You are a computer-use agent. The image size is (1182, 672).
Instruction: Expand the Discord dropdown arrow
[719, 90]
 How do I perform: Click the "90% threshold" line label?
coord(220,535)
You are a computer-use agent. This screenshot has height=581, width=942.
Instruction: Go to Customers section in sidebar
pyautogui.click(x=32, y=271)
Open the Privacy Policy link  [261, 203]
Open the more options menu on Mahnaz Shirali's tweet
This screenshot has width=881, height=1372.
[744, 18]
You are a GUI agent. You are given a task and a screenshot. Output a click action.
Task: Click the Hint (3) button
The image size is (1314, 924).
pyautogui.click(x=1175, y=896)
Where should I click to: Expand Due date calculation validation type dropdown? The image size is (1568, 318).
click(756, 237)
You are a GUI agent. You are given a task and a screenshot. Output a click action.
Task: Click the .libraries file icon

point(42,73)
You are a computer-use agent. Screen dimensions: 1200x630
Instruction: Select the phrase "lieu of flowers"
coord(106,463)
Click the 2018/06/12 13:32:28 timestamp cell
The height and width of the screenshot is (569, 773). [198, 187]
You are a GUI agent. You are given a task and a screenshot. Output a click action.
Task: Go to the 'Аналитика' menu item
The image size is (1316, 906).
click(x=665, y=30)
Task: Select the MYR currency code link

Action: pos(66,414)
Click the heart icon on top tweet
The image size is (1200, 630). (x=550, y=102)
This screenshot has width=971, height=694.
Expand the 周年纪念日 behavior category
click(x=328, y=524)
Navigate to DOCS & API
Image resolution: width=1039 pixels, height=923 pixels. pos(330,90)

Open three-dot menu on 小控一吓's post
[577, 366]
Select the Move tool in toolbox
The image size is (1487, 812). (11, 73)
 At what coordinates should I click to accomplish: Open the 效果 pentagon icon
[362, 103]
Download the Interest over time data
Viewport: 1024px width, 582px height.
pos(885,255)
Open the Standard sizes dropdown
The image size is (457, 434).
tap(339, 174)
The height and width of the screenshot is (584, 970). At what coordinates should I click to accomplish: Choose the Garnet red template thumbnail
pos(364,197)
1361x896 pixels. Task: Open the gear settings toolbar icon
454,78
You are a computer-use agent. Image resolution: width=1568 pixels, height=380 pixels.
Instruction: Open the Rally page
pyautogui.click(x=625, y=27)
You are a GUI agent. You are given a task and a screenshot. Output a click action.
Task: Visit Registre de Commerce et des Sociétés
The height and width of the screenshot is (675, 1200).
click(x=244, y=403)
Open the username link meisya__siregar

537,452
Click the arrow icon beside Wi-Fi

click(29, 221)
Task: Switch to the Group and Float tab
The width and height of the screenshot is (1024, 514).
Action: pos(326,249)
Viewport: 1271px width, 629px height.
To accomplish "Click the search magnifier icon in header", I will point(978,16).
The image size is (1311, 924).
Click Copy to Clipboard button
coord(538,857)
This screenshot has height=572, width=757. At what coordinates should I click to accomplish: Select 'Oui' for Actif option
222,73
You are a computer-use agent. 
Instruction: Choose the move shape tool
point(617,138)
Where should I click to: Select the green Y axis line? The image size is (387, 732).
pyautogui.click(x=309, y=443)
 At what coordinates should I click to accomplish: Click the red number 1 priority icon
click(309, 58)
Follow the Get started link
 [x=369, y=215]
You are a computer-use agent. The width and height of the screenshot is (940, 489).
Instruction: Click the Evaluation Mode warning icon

## Task requirements
Reproduce each entry exactly, with nothing missing.

## Task solution
You are a computer-use agent. The image size is (1182, 672).
Instruction: Expand the Discord dropdown arrow
[719, 90]
 How do I perform: Click the "90% threshold" line label?
coord(220,535)
You are a computer-use agent. This screenshot has height=581, width=942.
Instruction: Go to Customers section in sidebar
pyautogui.click(x=32, y=271)
Open the Privacy Policy link  [261, 203]
Open the more options menu on Mahnaz Shirali's tweet
This screenshot has width=881, height=1372.
[744, 18]
You are a GUI agent. You are given a task and a screenshot. Output a click action.
Task: Click the Hint (3) button
The image size is (1314, 924).
pyautogui.click(x=1175, y=896)
Where should I click to: Expand Due date calculation validation type dropdown? The image size is (1568, 318).
click(756, 237)
You are a GUI agent. You are given a task and a screenshot. Output a click action.
Task: Click the .libraries file icon

point(42,73)
You are a computer-use agent. Screen dimensions: 1200x630
Instruction: Select the phrase "lieu of flowers"
coord(106,463)
Click the 2018/06/12 13:32:28 timestamp cell
The height and width of the screenshot is (569, 773). [198, 187]
You are a GUI agent. You are given a task and a screenshot. Output a click action.
Task: Go to the 'Аналитика' menu item
The image size is (1316, 906).
click(x=665, y=30)
Task: Select the MYR currency code link

Action: pos(66,414)
Click the heart icon on top tweet
The image size is (1200, 630). (x=550, y=102)
This screenshot has width=971, height=694.
Expand the 周年纪念日 behavior category
click(x=328, y=524)
Navigate to DOCS & API
Image resolution: width=1039 pixels, height=923 pixels. pos(330,90)

Open three-dot menu on 小控一吓's post
[577, 366]
Select the Move tool in toolbox
The image size is (1487, 812). (11, 73)
 At what coordinates should I click to accomplish: Open the 效果 pentagon icon
[362, 103]
Download the Interest over time data
Viewport: 1024px width, 582px height.
pos(885,255)
Open the Standard sizes dropdown
The image size is (457, 434).
tap(339, 174)
The height and width of the screenshot is (584, 970). At what coordinates should I click to accomplish: Choose the Garnet red template thumbnail
pos(364,197)
1361x896 pixels. Task: Open the gear settings toolbar icon
454,78
You are a computer-use agent. Image resolution: width=1568 pixels, height=380 pixels.
Instruction: Open the Rally page
pyautogui.click(x=625, y=27)
You are a GUI agent. You are given a task and a screenshot. Output a click action.
Task: Visit Registre de Commerce et des Sociétés
The height and width of the screenshot is (675, 1200).
click(x=244, y=403)
Open the username link meisya__siregar

537,452
Click the arrow icon beside Wi-Fi

click(29, 221)
Task: Switch to the Group and Float tab
The width and height of the screenshot is (1024, 514).
Action: pos(326,249)
Viewport: 1271px width, 629px height.
To accomplish "Click the search magnifier icon in header", I will point(978,16).
The image size is (1311, 924).
Click Copy to Clipboard button
coord(538,857)
This screenshot has height=572, width=757. At what coordinates should I click to accomplish: Select 'Oui' for Actif option
222,73
You are a computer-use agent. 
Instruction: Choose the move shape tool
point(617,138)
Where should I click to: Select the green Y axis line? The image size is (387, 732).
pyautogui.click(x=309, y=443)
 At what coordinates should I click to accomplish: Click the red number 1 priority icon
click(309, 58)
Follow the Get started link
 [x=369, y=215]
You are a computer-use agent. The width and height of the screenshot is (940, 489).
Instruction: Click the Evaluation Mode warning icon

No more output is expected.